1. The effects of the antianginal drug fendiline (N-[3,3-diphenylpropyl]-α-methyl-benzylamine) on intracellular free Ca²⁺ levels ([Ca²⁺]_i) in Chang liver cells were evaluated using fura-2 as a fluorescent Ca²⁺ indicator. 2. Fendiline (1-100 μmol/L) increased [Ca²⁺]_i in a concentration-dependent manner, with an EC₅₀ of 25 μmol/L. 3. The [Ca²⁺]_i response was composed of an initial rise and a slow decay to a sustained phase.
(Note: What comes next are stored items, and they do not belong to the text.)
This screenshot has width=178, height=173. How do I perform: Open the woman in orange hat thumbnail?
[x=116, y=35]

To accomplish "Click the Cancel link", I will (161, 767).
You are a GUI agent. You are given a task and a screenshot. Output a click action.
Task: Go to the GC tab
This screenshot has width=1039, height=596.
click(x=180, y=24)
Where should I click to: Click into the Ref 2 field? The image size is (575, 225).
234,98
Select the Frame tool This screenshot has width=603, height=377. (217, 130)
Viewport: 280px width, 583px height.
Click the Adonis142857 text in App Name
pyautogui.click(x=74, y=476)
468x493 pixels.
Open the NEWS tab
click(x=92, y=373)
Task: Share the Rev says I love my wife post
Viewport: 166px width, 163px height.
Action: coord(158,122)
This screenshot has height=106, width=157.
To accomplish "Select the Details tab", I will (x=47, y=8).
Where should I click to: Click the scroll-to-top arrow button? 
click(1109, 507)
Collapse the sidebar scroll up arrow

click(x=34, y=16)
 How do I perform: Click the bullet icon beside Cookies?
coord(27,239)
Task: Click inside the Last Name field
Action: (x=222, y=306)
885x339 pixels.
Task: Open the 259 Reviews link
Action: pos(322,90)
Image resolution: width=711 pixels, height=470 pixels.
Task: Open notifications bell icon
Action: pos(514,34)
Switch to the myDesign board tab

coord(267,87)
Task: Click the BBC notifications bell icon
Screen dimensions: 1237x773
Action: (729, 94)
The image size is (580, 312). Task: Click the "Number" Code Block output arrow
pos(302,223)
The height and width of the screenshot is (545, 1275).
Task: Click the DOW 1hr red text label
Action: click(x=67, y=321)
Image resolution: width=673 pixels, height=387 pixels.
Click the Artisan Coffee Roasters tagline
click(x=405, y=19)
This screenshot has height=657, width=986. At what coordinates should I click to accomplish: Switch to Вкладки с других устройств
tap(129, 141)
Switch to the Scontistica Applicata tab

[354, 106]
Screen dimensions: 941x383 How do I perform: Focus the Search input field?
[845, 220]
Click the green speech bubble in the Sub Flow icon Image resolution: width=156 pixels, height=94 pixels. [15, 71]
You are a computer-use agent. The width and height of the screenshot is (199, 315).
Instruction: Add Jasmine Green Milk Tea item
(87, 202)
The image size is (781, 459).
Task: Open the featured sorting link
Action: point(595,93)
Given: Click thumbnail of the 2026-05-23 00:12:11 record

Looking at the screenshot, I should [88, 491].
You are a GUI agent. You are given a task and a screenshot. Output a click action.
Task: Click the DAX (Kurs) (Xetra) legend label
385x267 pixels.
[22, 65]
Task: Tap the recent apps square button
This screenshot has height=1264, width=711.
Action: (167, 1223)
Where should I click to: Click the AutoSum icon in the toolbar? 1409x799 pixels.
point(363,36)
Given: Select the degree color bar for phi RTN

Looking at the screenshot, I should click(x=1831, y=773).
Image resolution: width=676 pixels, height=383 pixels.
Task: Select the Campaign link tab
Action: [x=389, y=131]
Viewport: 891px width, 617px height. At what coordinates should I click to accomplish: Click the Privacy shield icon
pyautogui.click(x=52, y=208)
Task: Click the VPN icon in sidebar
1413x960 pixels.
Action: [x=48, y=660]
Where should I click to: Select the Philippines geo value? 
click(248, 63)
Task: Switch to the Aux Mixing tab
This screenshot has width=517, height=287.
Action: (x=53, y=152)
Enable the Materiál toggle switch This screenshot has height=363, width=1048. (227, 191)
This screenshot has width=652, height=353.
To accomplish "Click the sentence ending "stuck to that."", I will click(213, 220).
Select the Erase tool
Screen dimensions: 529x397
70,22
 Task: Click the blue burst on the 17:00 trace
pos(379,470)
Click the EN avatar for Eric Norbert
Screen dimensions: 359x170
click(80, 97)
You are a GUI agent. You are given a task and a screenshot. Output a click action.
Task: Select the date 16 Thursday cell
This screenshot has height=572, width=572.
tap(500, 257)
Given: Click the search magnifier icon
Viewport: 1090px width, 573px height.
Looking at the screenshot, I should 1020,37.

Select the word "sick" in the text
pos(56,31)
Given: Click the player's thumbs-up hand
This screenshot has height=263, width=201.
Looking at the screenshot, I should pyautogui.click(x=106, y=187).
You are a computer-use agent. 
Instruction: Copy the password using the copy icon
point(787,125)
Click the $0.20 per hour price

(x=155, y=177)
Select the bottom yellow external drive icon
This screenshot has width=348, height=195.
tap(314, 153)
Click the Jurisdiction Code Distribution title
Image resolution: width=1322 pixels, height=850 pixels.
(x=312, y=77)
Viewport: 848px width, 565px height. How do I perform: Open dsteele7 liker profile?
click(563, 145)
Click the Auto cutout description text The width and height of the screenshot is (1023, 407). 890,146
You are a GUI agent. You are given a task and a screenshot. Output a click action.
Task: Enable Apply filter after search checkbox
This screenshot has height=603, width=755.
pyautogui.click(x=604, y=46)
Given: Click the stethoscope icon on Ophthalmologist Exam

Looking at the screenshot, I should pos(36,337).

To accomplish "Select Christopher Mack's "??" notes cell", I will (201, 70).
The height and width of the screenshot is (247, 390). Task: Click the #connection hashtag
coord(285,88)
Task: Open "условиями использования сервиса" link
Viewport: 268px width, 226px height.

Removal of extracellular Ca²⁺ partly reduced the [Ca²⁺]_i signals. 4. Fendiline (10 μmol/L)-induced release of intracellular Ca²⁺ was reduced by 65% following pretreatment with 1 μmol/L thapsigargin (an endoplasmic reticulum Ca²⁺ pump inhibitor) to deplete Ca²⁺ stored in the endoplasmic reticulum. 5. After pretreatment with 10 μmol/L fendiline in Ca²⁺-free medium for several minutes, addition of 3 mmol/L Ca²⁺ induced an increase in [Ca²⁺]_i of a magnitude four-fold greater than control. This increase in [Ca²⁺]_i was not reduced by 10 μmol/L SKF96365, econazole, nifedipine or verapamil. 6. Fendiline (10 μmol/L)-induced release of intracellular Ca²⁺ was not altered by inhibition of phospholipase C with 2 μmol/L1-(6-((17β-3-methoxyestra-1,3,5(10)-trien-17-yl)amino) hexyl)-1H-pyrrole-2,5-dione (U73122). 7. The results of the present study show that fendiline induces an increase in [Ca²⁺]_i in Chang liver cells by releasing stored Ca²⁺ in an inositol 1,4,5-trisphosphate-independent manner and by causing extracellular Ca²⁺ influx.